Oliver smiled, his smile growing even further as she lifted her head up from his chest and he saw that she was grinning too.
"You have no idea how much I love you," he whispered, pulling her face to his to kiss her hard on the mouth.
"If it's anything close to how much I love you, then it's a lot," Felicity smiled.
"How the hell have you made it this far in life without talking to anyone about any of that?" Oliver asked, tracing her right cheekbone with the side of his thumb.

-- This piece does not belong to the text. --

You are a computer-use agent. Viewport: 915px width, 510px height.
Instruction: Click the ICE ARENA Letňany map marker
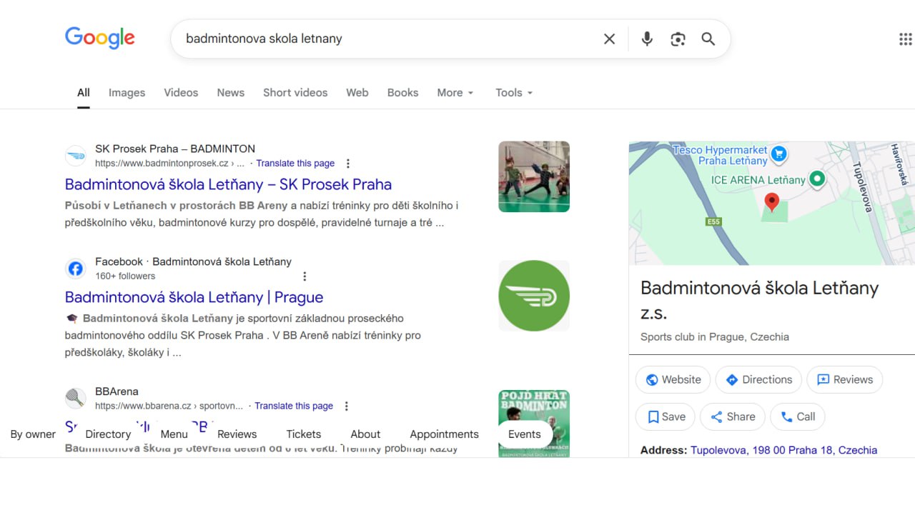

"I've just never met anyone I allowed myself to trust. I've never met anyone who made me believe that I'm worth sticking around forever for. Until you,"
Oliver pulled her to his chest again, holding her there, feeling her heart against his, suddenly struck by how much trust she must have in him and how difficult it must have been for her to let herself be loved.
"You are home to me," she whispered against his neck. "When I have you, I have everything,"
It was another of those times where Oliver wasn't sure if she was aware that she'd spoken out loud and not just in her head. Oliver couldn't respond anyway, all he could do was pull her closer and try not to think about the moment when, for whatever reason, he'd have to let go.
They stayed like that for a long time, long enough that had Oliver not grown perfectly attuned to Felicity's breathing over the last few months, he would have almost definitely thought she'd fallen asleep. Pressing a soft kiss to the top of her head earned him the most heartwarming smile he'd ever seen before their mouths met again. Oliver intended on keeping the kiss gentle and slow but Felicity seemed to have other ideas, sucking first on his bottom lip and then on his tongue, pressing herself into him with all the strength she had. Breaking apart for air a minute or so later she smiled devilishly and looked up at him, fluttering her eyelashes. Running her tongue along her teeth she said,
"Now, didn't you say something earlier about getting me off as many times as I liked tonight?"